Il fallimento dell'Italia visto dalla Bosnia: "Forse date troppe colpe ai vostri giocatori"
L'Italia del calcio vive un momento durissimo: la mancata qualificazione al prossimo Mondiale rappresenta solo l'ultimo segnale che il movimento intero ha bisogno di un rinnovamento totale. L'ultimo fallimento è arrivato per mano della Bosnia ed Erzegovina, che in questi giorni per contro sta festeggiando un traguardo tagliato dopo due edizioni mancate. Ma come è stata vista la partita di martedì, dalla Bosnia? Ne abbiamo parlato con Haris Mrkonja, giornalista di N1, presente a Zenica.
Com'è vista la situazione dell'Italia, dalla Bosnia?
"Nonostante la Bosnia ed Erzegovina, in una delle serate più importanti per il calcio bosniaco, sia riuscita a sconfiggere la nazionale italiana, il rispetto verso una selezione che ha vinto quattro Coppe del Mondo non è mai stato messo in discussione. Il giorno dopo la partita ha lasciato l’impressione che gli italiani abbiano forse attribuito troppe colpe ai propri giocatori, e dato troppo pochi meriti alla nazionale della Bosnia ed Erzegovina, che ha disputato una gara di altissimo livello e ha meritato pienamente la vittoria".
Il rapporto fra i due Paesi comunque è sembrato essere stato rafforzato dopo questa serata, non trovi?
"È importante sottolineare che quanto accaduto in campo non influisce in alcun modo sul rapporto che i bosniaci ed erzegovesi hanno con l’Italia e i suoi cittadini. Come ha dichiarato Edin Džeko in conferenza stampa: “Per 90 minuti è stata una guerra, ora siamo di nuovo tutti amici"".
C'è sorpresa nel vedere l'Italia ancora fuori dal Mondiale?
"Per molti in Bosnia ed Erzegovina sarà insolito guardare il Campionato del Mondo senza l’Italia, un paese che rappresenta l’essenza del calcio, ma che evidentemente sta attraversando seri problemi strutturali.

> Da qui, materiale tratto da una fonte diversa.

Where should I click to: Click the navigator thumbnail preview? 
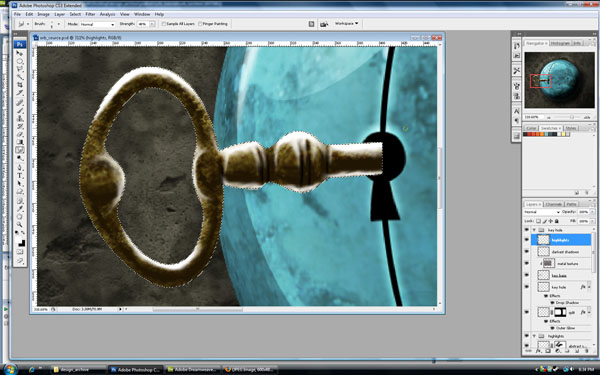(x=559, y=80)
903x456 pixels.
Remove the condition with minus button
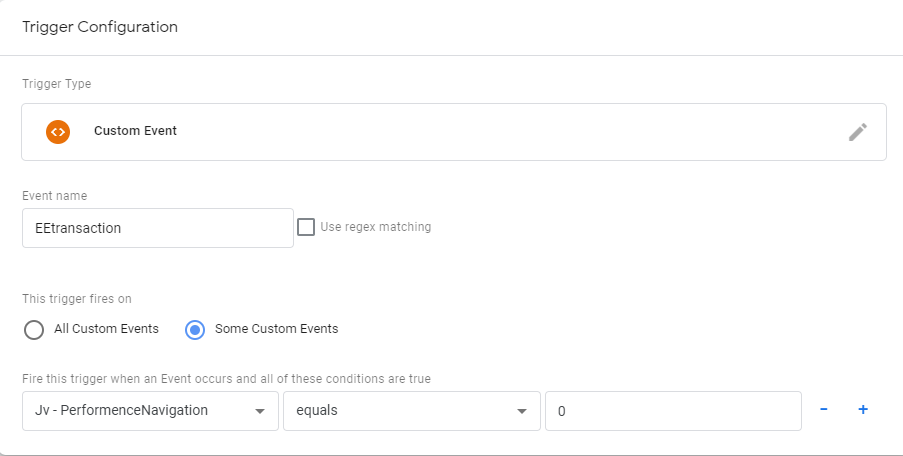[824, 410]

Nonostante l’enorme talento, il calcio italiano attualmente non riesce a esprimere il massimo del suo potenziale. Lasciami aggiungere una cosa".
Prego.
"Dall’altra parte, anche la Bosnia ed Erzegovina affronta numerose difficoltà, ma in questi 90 minuti di spareggio ha mostrato di più, abbastanza per meritare la qualificazione al Campionato del Mondo".
Ora in Italia c'è aria di rivoluzione ad ogni livello.

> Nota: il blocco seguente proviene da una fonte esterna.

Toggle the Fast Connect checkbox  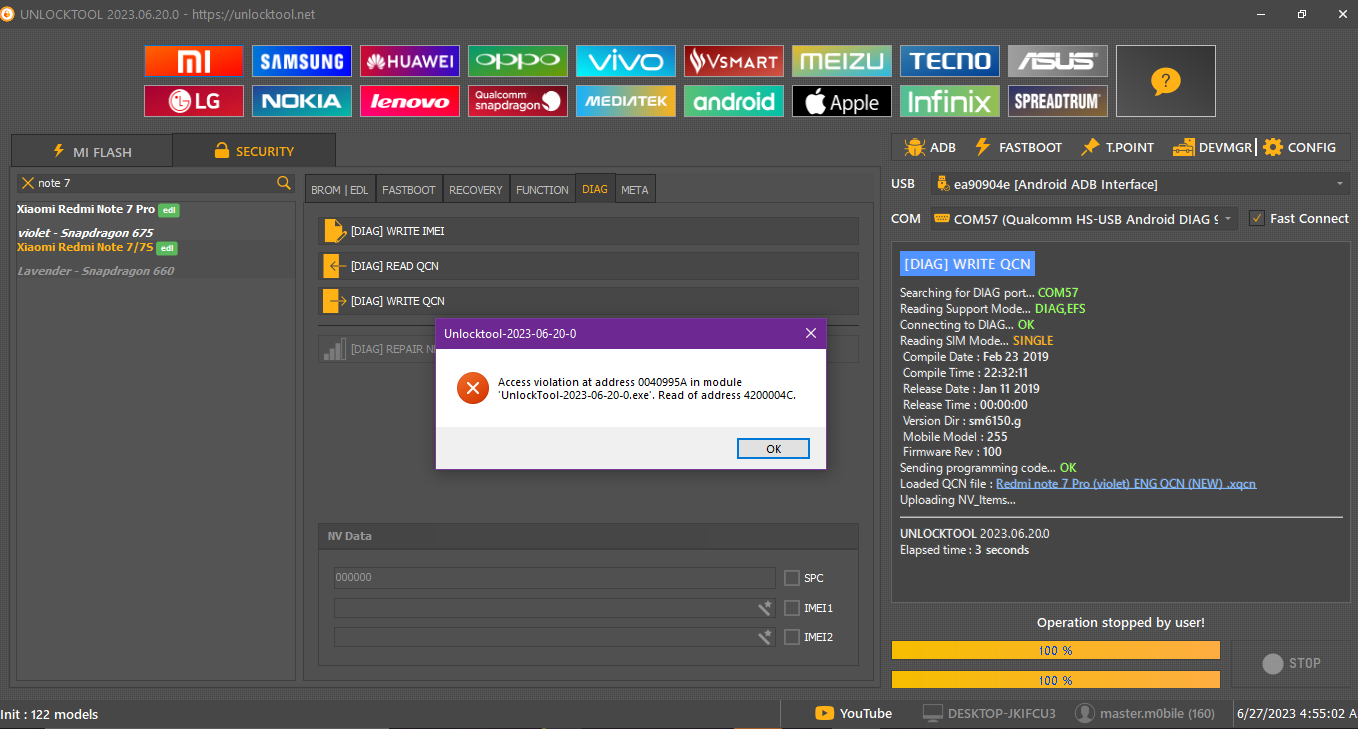pos(1257,218)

"Forse l’assenza dal Mondiale sarà anche un punto di svolta per l’Italia, un momento che costringerà i vertici del calcio italiano a intraprendere cambiamenti profondi e necessari. Perché, da questo punto di vista, è difficile immaginare che il calcio italiano possa scendere ancora più in basso dell’attuale livello".